Intercostal Drainage

CHEST TUBE DRAINAGE

Chest tube insertion is a critical procedure used in children to treat conditions such as pleural effusion, empyema, and other conditions where fluid accumulates around the lung. It involves the placement of a tube into the pleural space (the cavity between the lung and the chest wall) to drain air, fluid, or pus, helping the lung to re-expand and function normally. This procedure is particularly important in pediatric care, as conditions like empyema in children and pleural effusion in children can occur as a complication of pneumonia and cause significant respiratory distress and require immediate medical intervention.

What Is Chest Tube Insertion?

Chest tube insertion, also known as intercostal drainage, involves placing a flexible tube through the chest wall into the pleural space to remove air, fluid, or pus. The tube helps restore normal lung function by preventing the accumulation of substances that might compress the lung and interfere with breathing.

Common reasons for performing chest tube insertion in children include:

Pleural effusion in children: The buildup of fluid in the pleural cavity, which can result from infections, trauma, or other medical conditions.
Empyema in children: Infection in the pleural space, often caused by pneumonia, leading to the accumulation of pus.
Pneumothorax: Air trapped between the lung and chest wall, often caused by trauma or lung disease.
Hemothorax: Blood in the pleural space due to injury or surgery.
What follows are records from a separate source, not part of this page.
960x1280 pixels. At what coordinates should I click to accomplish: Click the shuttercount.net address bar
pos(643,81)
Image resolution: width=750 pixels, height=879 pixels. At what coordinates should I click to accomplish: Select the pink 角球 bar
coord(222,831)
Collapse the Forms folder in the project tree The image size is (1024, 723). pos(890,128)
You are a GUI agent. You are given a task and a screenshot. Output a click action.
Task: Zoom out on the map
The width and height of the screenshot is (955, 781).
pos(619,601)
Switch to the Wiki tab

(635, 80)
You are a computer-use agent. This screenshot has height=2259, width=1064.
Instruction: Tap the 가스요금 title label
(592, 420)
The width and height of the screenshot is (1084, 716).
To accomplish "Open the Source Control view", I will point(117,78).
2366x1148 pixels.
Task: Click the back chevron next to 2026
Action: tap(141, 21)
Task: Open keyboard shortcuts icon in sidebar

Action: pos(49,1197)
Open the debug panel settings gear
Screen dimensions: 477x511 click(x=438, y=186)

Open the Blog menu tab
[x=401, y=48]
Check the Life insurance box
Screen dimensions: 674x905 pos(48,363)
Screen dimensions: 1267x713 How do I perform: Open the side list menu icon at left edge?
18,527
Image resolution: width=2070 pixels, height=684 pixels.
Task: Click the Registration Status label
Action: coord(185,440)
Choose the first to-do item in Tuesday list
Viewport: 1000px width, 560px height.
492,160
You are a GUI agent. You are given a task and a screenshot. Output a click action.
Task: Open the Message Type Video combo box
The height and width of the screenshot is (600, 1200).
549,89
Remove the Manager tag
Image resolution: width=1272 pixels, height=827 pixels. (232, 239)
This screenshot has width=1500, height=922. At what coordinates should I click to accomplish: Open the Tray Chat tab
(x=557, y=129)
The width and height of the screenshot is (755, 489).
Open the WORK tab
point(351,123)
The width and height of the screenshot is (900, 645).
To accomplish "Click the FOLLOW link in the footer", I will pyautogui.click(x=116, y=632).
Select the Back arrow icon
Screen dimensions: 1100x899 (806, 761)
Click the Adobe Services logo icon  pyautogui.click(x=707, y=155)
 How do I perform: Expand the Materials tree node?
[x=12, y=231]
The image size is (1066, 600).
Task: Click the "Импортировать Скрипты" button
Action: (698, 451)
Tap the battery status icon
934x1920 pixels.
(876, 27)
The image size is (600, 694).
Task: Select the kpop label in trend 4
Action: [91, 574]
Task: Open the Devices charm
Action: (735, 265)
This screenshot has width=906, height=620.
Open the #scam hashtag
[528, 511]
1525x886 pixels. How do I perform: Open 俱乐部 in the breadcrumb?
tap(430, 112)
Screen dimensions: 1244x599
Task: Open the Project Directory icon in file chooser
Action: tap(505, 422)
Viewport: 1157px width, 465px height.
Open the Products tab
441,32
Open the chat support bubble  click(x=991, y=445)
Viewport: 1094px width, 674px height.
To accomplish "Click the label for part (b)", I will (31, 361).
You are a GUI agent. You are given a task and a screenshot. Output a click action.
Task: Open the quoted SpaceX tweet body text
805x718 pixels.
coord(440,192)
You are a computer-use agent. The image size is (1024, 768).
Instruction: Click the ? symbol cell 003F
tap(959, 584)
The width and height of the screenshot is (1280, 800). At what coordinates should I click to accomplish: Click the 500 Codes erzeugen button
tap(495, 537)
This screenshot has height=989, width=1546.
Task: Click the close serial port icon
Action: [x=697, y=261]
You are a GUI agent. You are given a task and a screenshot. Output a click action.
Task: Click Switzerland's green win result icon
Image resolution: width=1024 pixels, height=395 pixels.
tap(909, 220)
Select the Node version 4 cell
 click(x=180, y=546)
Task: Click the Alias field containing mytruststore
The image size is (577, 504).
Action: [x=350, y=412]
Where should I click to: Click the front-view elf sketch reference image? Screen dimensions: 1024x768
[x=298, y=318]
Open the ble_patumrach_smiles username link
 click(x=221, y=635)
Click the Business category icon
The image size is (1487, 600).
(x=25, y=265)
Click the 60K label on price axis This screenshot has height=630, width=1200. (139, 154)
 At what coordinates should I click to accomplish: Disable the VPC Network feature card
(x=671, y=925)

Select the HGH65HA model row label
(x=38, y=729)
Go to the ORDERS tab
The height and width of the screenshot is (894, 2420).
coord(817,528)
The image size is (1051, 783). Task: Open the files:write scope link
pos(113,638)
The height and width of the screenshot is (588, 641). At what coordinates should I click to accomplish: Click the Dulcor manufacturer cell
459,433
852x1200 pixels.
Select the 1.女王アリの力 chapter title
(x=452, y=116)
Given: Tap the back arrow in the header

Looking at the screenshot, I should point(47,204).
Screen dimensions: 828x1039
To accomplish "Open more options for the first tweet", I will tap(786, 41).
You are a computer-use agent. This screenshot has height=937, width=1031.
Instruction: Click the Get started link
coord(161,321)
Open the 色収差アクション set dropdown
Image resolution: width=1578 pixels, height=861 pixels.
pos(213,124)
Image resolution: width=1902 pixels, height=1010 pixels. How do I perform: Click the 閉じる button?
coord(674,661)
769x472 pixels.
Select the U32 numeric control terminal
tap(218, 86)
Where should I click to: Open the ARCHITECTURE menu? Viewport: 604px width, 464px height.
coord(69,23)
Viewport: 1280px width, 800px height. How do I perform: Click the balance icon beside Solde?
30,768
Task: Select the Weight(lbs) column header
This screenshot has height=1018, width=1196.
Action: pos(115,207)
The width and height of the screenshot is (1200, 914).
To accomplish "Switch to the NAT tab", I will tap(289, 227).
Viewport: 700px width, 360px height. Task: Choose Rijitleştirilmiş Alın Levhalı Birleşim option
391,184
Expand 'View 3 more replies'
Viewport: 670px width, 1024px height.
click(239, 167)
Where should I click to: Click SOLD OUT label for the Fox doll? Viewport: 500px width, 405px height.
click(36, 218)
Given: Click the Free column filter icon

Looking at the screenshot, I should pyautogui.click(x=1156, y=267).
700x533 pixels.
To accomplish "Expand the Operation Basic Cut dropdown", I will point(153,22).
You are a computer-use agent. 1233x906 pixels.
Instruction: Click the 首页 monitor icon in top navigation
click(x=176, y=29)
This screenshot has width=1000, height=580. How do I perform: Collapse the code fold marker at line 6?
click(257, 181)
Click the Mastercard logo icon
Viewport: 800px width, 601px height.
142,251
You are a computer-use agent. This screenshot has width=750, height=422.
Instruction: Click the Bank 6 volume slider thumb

Frequently Asked Questions

1. Why is chest tube drainage necessary for pleural effusion in children?
Chest tube drainage is often required when there is a pleural effusion in children, which is the accumulation of excess fluid in the pleural space. This condition can cause difficulty breathing, chest pain, and decreased lung function. The chest tube helps remove the fluid, relieving pressure on the lung and allowing it to expand fully. In cases where the pleural effusion is due to an infection (such as empyema), the chest tube also helps drain pus and prevent further complications.
2. What is empyema in children, and how is it treated with chest tube insertion?
Empyema in children is a severe infection in the pleural space, typically caused by pneumonia. As the infection progresses, pus accumulates in the pleural cavity, which can obstruct the lung's ability to expand and lead to respiratory distress. Chest tube insertion is an effective treatment to drain the pus and help the lung re-expand. The procedure is often followed by antibiotics to treat the underlying infection, ensuring that the child recovers fully.
3. How is chest tube drainage performed in children?
Chest tube drainage, also known as intercostal drainage, is typically done under local anesthesia with sedation. A small incision is made between the ribs, and a flexible tube is inserted into the pleural space to drain air, fluid, or pus. The tube is usually connected to a drainage system that collects the fluid. The procedure is performed under strict sterile conditions to minimize the risk of infection. The child will be closely monitored after the procedure to ensure proper drainage and to check for complications.
4. How much time does it take to drain pleural fluid?
Pleural effusion usually drains out in 3-4 days, however empyema may take longer as pus is thicker and difficult to drain. Sometimes, we may need to instill some medicines into the chest drain to liquefy the pus for easy drainage. In that case it may take upto 7 days for complete drainage. Your doctor evaluates clinically and with the help of radiological tests determines pleural fluid.
5. Are there risks or complications associated with chest tube drainage in children?
While chest tube drainage is generally a safe procedure, there are some potential risks and complications, including:

  • Infection: Though sterile techniques are used, there is always a risk of infection at the insertion site or within the pleural cavity.

  • Bleeding: Insertion of the chest tube can cause injury to blood vessels, leading to bleeding.

  • Pneumothorax: In rare cases, the procedure may inadvertently cause air to enter the pleural space, leading to a collapsed lung.

  • Tube displacement: The tube may become dislodged or blocked, which can affect the effectiveness of the drainage.

  • Pain: While the procedure is done under local anesthesia, some discomfort may be experienced post-procedure.

  • The medical team will closely monitor the child for any complications and provide appropriate treatment if needed.